**What is required**
Print the entries exactly; skip the pictures.

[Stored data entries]
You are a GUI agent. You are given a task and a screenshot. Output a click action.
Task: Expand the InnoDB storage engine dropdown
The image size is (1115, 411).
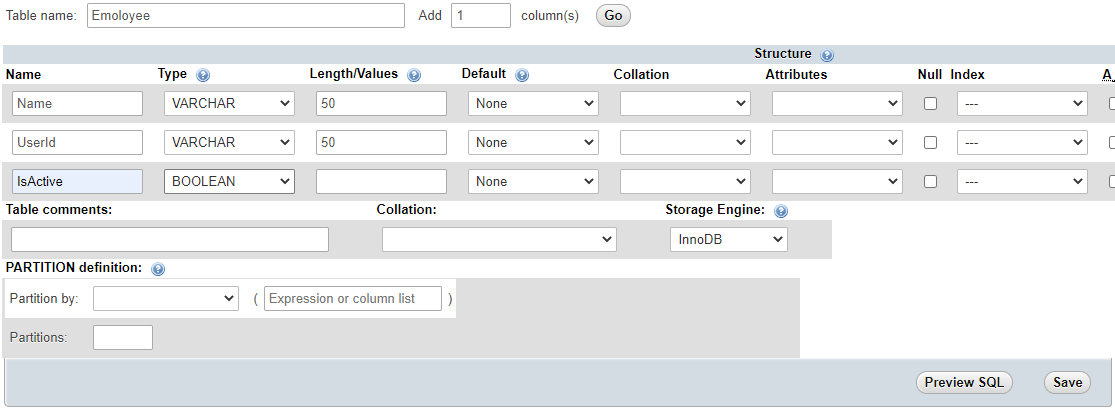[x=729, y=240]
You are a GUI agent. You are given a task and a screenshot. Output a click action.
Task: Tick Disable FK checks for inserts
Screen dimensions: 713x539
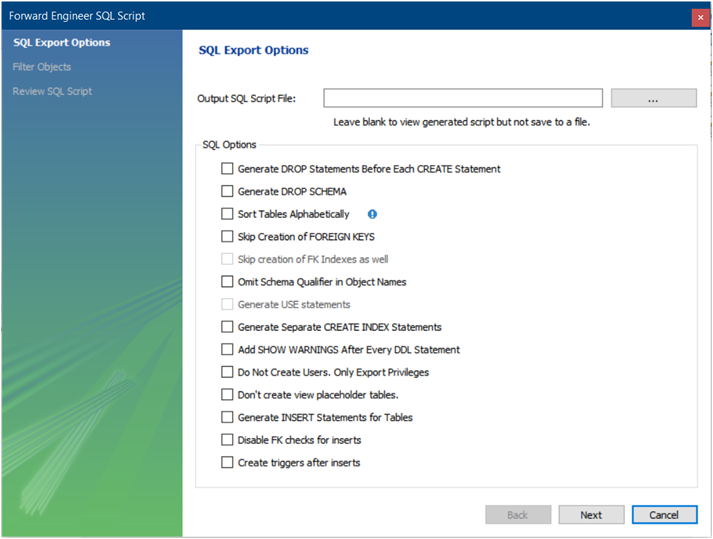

**Solution to this problem**
You are a GUI agent. You are given a task and a screenshot. Output a click action.
Task: Expand the InnoDB storage engine dropdown
The image size is (1115, 411).
[x=729, y=240]
You are a GUI agent. You are given a task and a screenshot. Output a click action.
Task: Tick Disable FK checks for inserts
Screen dimensions: 713x539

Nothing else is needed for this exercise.